Segundo filho do Visconde de Amberley, Russell fugiu do sossego dos castelos britânicos, transformou-se em ovelha negra da classe, foi preso duas vezes e sofreu todo tipo de humilhaçoes em sua longuíssima vida de 98 anos, distribuídos entre o nascimento em 18 de maio de 1872 e a morte em 2 de fevereiro de 1970.

Em compensaçao, foi o ícone por excelência do intelectual de fundamental importância tanto em filosofia, sua vocaçao original, quanto em todos os acontecimentos relevantes do século. Exemplos: é dele, junto com Alfred Whitehead, o livro Principia Mathematica, de 1910-14, que prova que a matemática deriva de alguns poucos princípios lógicos; nos anos 10, foi publicamente contra seu país, entao em guerra com os bôeres na Africa do Sul, e em 1918, por sua militância pacificista, foi demitido do cargo de professor no Trinity College e preso por seis meses.

No início da Segunda Guerra Mundial, foi indicado professor no City College de Nova York e em seguida teve sua contrataçao anulada pelos tribunais sob a alegaçao de que era "a favor da imoralidade sexual". Nao abandonou a trincheira nem após conquistar o Prêmio Nobel de Literatura em 1950 - naquela altura, já tinha mais de 40 livros publicados, juntando-se os técnicos de filosofia e lógica e os dedicados ao grande público, discutindo ética, política e história da filosofia em três volumes.

Sua imagem de militante pacifista foi emblemática a partir dos anos 50 e 60. Liderou com Einstein um manifesto dos cientistas detentores do Prêmio Nobel contra as experiências atômicas na ilha Bikini e também liderou uma grande campanha contra o desarmamento nuclear em 1958. No ano seguinte, integrou um movimento muito mais radical, o chamado Comitê dos 100, que incitava abertamente à desobediência civil.

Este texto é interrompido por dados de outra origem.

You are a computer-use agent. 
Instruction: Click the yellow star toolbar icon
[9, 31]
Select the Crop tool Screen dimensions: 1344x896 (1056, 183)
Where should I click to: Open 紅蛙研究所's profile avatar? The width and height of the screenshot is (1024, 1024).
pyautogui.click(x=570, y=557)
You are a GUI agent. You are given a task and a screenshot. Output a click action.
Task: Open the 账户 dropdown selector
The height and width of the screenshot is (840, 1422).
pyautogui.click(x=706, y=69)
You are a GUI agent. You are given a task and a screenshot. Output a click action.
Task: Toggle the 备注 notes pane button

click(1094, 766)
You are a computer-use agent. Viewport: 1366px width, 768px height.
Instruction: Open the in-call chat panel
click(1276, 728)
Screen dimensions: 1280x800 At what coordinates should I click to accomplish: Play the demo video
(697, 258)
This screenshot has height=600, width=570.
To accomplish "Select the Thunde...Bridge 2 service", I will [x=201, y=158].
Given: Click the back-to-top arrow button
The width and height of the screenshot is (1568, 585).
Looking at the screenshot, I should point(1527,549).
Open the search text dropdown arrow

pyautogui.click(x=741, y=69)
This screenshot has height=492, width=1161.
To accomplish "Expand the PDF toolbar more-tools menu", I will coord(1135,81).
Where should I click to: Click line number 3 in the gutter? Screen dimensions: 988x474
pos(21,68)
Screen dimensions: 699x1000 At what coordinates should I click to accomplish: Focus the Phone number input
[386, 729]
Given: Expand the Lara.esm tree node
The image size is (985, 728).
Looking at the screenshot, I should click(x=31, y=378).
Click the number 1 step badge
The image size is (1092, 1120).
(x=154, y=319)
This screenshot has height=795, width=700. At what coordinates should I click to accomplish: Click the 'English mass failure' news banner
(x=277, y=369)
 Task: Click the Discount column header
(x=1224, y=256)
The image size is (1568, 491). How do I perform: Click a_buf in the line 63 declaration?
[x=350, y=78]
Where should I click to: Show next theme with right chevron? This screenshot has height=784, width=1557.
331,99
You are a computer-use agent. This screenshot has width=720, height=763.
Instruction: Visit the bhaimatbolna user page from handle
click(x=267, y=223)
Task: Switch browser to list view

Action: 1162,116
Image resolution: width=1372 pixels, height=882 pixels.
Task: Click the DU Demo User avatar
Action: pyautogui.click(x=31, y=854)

Em 1961, foi novamente preso por causa dessa militância.  

Finalmente, nos anos 60, com a ajuda do filósofo francês Jean-Paul Sartre, manteve uma luta sem tréguas contra os Estados Unidos na Guerra do Vietna e presidiu o Tribunal Internacional de Crimes de Guerra. 

Sua longa vida levou-o a ser um dos mais influentes intelectuais engajados por três geraçoes inteiras do século XX. A vetusta Enciclopédia Britânica qualifica-o de "liberal anarquista, homem de esquerda, de temperamento cético, e ateu". Um amontoado de etiquetas, que se pode resumir assim: Russell foi filósofo sim, mas jamais se omitiu de participar da realidade social, política e cultural, guiando-se tao-somente por um princípio fácil de entender, mote aprendido no século XIX, quando, ainda aluno no Trinity College de Cambridge, em 1890, ele formava um grupo de estudantes que criou uma espécie de sociedade dos poetas mortos. Sua crença? "Investigar, com critérios rígidos e praticando o ceticismo, como podemos dizer que conhecemos algo e com que grau de certeza ou dúvida". Ou, como dizia Millôr Fernandes, "livre-pensar é só pensar".